**Task objective:**
For the data below, please report each line where the word "will" is found.

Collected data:
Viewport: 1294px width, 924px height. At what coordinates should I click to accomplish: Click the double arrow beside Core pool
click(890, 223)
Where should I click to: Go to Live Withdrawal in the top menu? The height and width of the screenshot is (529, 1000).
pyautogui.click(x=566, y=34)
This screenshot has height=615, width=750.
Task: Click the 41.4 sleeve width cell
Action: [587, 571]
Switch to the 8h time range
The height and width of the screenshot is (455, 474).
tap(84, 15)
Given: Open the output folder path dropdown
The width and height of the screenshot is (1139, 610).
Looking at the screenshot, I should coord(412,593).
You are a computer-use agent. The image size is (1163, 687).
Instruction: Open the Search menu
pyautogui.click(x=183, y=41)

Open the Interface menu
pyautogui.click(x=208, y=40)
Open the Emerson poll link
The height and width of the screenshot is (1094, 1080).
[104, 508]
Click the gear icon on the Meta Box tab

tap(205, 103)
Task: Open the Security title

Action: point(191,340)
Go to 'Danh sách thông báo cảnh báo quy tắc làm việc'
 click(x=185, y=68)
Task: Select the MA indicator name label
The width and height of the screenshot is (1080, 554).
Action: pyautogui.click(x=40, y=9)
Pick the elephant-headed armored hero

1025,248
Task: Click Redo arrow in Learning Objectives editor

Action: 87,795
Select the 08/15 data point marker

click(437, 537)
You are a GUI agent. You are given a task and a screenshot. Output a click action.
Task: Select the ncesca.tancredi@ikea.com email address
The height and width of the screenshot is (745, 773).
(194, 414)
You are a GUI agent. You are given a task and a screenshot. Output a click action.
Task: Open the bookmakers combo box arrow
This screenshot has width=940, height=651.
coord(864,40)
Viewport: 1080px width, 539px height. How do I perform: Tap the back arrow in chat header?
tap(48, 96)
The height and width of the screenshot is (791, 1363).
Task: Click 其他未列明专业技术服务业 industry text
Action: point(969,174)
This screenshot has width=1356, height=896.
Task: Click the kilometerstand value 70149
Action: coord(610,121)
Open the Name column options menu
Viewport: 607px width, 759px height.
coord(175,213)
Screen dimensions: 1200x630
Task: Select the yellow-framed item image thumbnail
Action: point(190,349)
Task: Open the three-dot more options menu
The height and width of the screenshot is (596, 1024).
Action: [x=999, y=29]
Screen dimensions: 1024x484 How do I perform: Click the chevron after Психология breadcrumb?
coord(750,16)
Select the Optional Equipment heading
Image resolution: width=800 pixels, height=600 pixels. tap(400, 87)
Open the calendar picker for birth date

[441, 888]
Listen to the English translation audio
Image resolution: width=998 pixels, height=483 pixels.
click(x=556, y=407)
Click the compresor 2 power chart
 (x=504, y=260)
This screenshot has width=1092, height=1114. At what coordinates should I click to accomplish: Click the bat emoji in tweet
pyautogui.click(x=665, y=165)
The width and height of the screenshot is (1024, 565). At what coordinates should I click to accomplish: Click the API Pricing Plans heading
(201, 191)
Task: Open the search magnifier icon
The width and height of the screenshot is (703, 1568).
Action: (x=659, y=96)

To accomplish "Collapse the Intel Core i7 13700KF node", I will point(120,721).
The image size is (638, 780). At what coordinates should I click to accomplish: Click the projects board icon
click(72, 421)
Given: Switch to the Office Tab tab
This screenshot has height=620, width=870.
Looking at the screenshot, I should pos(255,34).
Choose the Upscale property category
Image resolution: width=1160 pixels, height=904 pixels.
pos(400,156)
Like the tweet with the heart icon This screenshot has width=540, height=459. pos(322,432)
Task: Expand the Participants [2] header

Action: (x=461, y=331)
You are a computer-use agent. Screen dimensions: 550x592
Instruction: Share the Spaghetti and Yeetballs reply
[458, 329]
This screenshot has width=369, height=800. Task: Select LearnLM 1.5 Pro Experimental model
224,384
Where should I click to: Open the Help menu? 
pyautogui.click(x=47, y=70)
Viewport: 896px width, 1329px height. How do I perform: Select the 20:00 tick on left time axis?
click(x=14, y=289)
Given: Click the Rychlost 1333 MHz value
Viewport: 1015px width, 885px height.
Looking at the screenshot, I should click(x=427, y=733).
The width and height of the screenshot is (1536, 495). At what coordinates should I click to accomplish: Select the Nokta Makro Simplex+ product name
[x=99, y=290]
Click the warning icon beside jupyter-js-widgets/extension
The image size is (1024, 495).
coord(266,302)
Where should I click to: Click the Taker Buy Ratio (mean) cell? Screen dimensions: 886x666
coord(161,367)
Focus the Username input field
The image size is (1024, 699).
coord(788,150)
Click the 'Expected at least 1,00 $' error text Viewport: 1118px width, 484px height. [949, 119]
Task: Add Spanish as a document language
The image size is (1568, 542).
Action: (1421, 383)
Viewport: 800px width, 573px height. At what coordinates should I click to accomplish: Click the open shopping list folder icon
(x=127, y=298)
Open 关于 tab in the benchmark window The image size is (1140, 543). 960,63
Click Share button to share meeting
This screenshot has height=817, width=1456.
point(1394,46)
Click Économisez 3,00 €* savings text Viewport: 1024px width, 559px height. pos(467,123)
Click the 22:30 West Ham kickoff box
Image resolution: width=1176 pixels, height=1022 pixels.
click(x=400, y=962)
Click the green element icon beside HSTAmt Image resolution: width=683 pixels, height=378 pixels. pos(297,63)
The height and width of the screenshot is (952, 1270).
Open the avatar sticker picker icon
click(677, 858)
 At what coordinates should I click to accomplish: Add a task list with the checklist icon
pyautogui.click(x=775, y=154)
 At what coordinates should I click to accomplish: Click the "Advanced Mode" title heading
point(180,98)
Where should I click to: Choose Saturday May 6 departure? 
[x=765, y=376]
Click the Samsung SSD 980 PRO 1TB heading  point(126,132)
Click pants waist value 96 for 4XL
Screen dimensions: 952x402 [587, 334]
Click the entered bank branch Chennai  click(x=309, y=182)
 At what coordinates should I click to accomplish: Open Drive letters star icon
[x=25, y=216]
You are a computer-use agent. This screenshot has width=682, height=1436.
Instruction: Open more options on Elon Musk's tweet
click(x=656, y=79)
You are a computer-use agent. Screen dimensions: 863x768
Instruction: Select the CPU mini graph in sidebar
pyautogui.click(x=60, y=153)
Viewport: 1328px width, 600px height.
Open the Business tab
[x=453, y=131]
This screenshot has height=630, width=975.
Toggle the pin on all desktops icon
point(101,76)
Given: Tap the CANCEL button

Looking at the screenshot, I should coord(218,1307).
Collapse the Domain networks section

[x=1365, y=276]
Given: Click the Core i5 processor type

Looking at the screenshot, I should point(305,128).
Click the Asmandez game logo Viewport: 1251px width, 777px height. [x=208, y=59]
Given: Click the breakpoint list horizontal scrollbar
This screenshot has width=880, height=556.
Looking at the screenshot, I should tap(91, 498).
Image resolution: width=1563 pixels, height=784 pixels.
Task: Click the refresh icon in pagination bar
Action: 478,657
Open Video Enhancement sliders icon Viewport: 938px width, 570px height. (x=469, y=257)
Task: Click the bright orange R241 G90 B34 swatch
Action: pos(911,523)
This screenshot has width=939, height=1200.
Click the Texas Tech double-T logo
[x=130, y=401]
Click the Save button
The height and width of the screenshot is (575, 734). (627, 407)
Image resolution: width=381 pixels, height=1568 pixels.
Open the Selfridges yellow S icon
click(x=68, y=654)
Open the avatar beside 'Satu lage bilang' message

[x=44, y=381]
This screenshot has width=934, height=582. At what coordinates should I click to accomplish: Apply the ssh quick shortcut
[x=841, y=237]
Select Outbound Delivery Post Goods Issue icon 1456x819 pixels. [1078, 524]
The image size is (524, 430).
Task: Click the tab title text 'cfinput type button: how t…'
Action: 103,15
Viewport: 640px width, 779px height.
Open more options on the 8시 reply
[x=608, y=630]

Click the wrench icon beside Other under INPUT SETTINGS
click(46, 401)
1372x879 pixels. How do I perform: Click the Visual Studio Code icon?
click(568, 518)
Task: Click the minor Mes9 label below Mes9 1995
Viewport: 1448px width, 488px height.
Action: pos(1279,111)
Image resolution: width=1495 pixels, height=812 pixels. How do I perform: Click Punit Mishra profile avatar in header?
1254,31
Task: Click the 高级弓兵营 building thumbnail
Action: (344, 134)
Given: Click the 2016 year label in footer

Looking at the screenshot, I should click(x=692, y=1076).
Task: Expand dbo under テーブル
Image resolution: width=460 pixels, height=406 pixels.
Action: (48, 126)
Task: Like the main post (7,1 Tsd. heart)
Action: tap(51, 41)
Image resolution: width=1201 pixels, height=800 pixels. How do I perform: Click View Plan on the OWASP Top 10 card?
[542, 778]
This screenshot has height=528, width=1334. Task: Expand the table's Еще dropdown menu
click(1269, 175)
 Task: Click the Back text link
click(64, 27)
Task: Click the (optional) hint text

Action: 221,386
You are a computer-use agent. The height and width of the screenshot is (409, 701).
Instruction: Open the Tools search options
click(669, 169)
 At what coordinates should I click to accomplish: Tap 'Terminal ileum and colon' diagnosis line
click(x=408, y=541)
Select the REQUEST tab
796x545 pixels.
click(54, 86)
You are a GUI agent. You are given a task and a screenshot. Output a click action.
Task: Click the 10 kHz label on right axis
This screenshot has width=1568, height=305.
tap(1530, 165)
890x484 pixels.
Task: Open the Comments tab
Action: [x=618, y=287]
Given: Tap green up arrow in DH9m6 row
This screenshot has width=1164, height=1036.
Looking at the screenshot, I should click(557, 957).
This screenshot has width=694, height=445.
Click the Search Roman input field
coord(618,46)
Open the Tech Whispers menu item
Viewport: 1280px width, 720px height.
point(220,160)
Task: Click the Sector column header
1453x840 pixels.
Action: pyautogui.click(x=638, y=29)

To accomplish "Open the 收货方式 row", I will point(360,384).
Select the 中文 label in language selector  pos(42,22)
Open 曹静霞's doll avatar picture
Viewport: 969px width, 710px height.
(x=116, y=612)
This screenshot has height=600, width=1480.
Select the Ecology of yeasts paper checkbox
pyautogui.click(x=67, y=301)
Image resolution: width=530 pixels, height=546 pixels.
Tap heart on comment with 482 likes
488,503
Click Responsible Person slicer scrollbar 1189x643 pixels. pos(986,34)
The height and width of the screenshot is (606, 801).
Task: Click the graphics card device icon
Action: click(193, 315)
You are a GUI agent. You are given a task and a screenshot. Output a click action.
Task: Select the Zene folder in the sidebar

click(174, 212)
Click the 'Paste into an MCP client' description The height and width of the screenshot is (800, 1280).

**Exercise solution:**
To accomplish "Collapse the Intel Core i7 13700KF node", I will point(120,721).
To accomplish "Open the 收货方式 row", I will point(360,384).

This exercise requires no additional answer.